Transcribe all records verbatim.
##### RECORDED INFORMATION
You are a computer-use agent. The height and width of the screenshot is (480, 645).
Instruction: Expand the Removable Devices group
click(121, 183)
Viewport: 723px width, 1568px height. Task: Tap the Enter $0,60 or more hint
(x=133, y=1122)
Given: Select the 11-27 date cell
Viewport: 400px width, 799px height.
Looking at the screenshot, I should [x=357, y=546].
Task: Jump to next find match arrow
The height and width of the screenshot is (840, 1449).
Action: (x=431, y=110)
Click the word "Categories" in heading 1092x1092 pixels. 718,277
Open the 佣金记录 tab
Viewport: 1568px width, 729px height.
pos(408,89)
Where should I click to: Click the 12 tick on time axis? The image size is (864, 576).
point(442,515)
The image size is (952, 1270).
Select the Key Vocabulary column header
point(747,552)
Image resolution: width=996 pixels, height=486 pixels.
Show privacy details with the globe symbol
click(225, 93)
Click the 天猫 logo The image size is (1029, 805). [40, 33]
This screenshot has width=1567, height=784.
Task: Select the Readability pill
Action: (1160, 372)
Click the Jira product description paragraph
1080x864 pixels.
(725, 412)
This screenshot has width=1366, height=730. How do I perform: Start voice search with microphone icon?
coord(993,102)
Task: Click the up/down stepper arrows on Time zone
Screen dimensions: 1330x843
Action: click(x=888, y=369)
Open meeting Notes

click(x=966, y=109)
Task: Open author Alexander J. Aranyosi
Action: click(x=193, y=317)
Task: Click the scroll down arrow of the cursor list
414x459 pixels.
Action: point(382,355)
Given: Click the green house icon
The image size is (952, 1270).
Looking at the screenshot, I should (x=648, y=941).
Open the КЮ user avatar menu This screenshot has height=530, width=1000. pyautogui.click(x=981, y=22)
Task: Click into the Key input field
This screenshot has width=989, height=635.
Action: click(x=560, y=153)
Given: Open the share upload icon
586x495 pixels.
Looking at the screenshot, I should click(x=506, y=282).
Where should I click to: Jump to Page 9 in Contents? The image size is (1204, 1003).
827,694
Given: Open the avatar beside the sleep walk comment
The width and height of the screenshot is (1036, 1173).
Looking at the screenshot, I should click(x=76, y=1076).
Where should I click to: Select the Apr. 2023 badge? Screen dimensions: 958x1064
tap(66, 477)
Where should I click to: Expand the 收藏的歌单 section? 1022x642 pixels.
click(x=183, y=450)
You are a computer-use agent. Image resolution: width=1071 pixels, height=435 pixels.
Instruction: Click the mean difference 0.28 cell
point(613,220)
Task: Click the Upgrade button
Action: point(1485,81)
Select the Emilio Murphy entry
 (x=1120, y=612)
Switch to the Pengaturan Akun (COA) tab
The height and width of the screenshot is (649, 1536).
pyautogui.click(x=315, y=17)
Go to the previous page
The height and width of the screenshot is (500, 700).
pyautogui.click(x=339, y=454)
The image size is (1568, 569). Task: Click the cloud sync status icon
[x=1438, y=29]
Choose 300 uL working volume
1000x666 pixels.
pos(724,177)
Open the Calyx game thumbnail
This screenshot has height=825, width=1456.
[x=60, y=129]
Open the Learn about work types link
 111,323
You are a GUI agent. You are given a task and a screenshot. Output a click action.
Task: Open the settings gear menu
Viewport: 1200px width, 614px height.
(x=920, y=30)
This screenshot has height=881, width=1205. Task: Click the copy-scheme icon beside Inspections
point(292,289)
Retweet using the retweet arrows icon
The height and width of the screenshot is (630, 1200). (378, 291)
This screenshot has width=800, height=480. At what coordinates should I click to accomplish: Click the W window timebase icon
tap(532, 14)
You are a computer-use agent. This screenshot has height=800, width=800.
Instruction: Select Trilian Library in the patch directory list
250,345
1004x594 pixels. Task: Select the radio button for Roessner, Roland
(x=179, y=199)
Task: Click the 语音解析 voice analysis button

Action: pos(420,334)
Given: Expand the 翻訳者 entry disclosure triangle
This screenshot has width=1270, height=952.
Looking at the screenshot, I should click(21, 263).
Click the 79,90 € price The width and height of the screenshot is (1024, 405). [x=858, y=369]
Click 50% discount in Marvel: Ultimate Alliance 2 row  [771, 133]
##########
> **SOLUTION TO THIS PROBLEM**
You are a computer-use agent. The height and width of the screenshot is (480, 645).
Instruction: Expand the Removable Devices group
click(121, 183)
Viewport: 723px width, 1568px height. Task: Tap the Enter $0,60 or more hint
(x=133, y=1122)
Given: Select the 11-27 date cell
Viewport: 400px width, 799px height.
Looking at the screenshot, I should [x=357, y=546].
Task: Jump to next find match arrow
The height and width of the screenshot is (840, 1449).
Action: (x=431, y=110)
Click the word "Categories" in heading 1092x1092 pixels. 718,277
Open the 佣金记录 tab
Viewport: 1568px width, 729px height.
pos(408,89)
Where should I click to: Click the 12 tick on time axis? The image size is (864, 576).
point(442,515)
The image size is (952, 1270).
Select the Key Vocabulary column header
point(747,552)
Image resolution: width=996 pixels, height=486 pixels.
Show privacy details with the globe symbol
click(225, 93)
Click the 天猫 logo The image size is (1029, 805). [40, 33]
This screenshot has width=1567, height=784.
Task: Select the Readability pill
Action: (1160, 372)
Click the Jira product description paragraph
1080x864 pixels.
(725, 412)
This screenshot has width=1366, height=730. How do I perform: Start voice search with microphone icon?
coord(993,102)
Task: Click the up/down stepper arrows on Time zone
Screen dimensions: 1330x843
Action: click(x=888, y=369)
Open meeting Notes

click(x=966, y=109)
Task: Open author Alexander J. Aranyosi
Action: click(x=193, y=317)
Task: Click the scroll down arrow of the cursor list
414x459 pixels.
Action: point(382,355)
Given: Click the green house icon
The image size is (952, 1270).
Looking at the screenshot, I should (x=648, y=941).
Open the КЮ user avatar menu This screenshot has height=530, width=1000. pyautogui.click(x=981, y=22)
Task: Click into the Key input field
This screenshot has width=989, height=635.
Action: click(x=560, y=153)
Given: Open the share upload icon
586x495 pixels.
Looking at the screenshot, I should click(x=506, y=282).
Where should I click to: Jump to Page 9 in Contents? The image size is (1204, 1003).
827,694
Given: Open the avatar beside the sleep walk comment
The width and height of the screenshot is (1036, 1173).
Looking at the screenshot, I should click(x=76, y=1076).
Where should I click to: Select the Apr. 2023 badge? Screen dimensions: 958x1064
tap(66, 477)
Where should I click to: Expand the 收藏的歌单 section? 1022x642 pixels.
click(x=183, y=450)
You are a computer-use agent. Image resolution: width=1071 pixels, height=435 pixels.
Instruction: Click the mean difference 0.28 cell
point(613,220)
Task: Click the Upgrade button
Action: point(1485,81)
Select the Emilio Murphy entry
 (x=1120, y=612)
Switch to the Pengaturan Akun (COA) tab
The height and width of the screenshot is (649, 1536).
pyautogui.click(x=315, y=17)
Go to the previous page
The height and width of the screenshot is (500, 700).
pyautogui.click(x=339, y=454)
The image size is (1568, 569). Task: Click the cloud sync status icon
[x=1438, y=29]
Choose 300 uL working volume
1000x666 pixels.
pos(724,177)
Open the Calyx game thumbnail
This screenshot has height=825, width=1456.
[x=60, y=129]
Open the Learn about work types link
 111,323
You are a GUI agent. You are given a task and a screenshot. Output a click action.
Task: Open the settings gear menu
Viewport: 1200px width, 614px height.
(x=920, y=30)
This screenshot has height=881, width=1205. Task: Click the copy-scheme icon beside Inspections
point(292,289)
Retweet using the retweet arrows icon
The height and width of the screenshot is (630, 1200). (378, 291)
This screenshot has width=800, height=480. At what coordinates should I click to accomplish: Click the W window timebase icon
tap(532, 14)
You are a computer-use agent. This screenshot has height=800, width=800.
Instruction: Select Trilian Library in the patch directory list
250,345
1004x594 pixels. Task: Select the radio button for Roessner, Roland
(x=179, y=199)
Task: Click the 语音解析 voice analysis button

Action: pos(420,334)
Given: Expand the 翻訳者 entry disclosure triangle
This screenshot has width=1270, height=952.
Looking at the screenshot, I should click(21, 263).
Click the 79,90 € price The width and height of the screenshot is (1024, 405). [x=858, y=369]
Click 50% discount in Marvel: Ultimate Alliance 2 row  [771, 133]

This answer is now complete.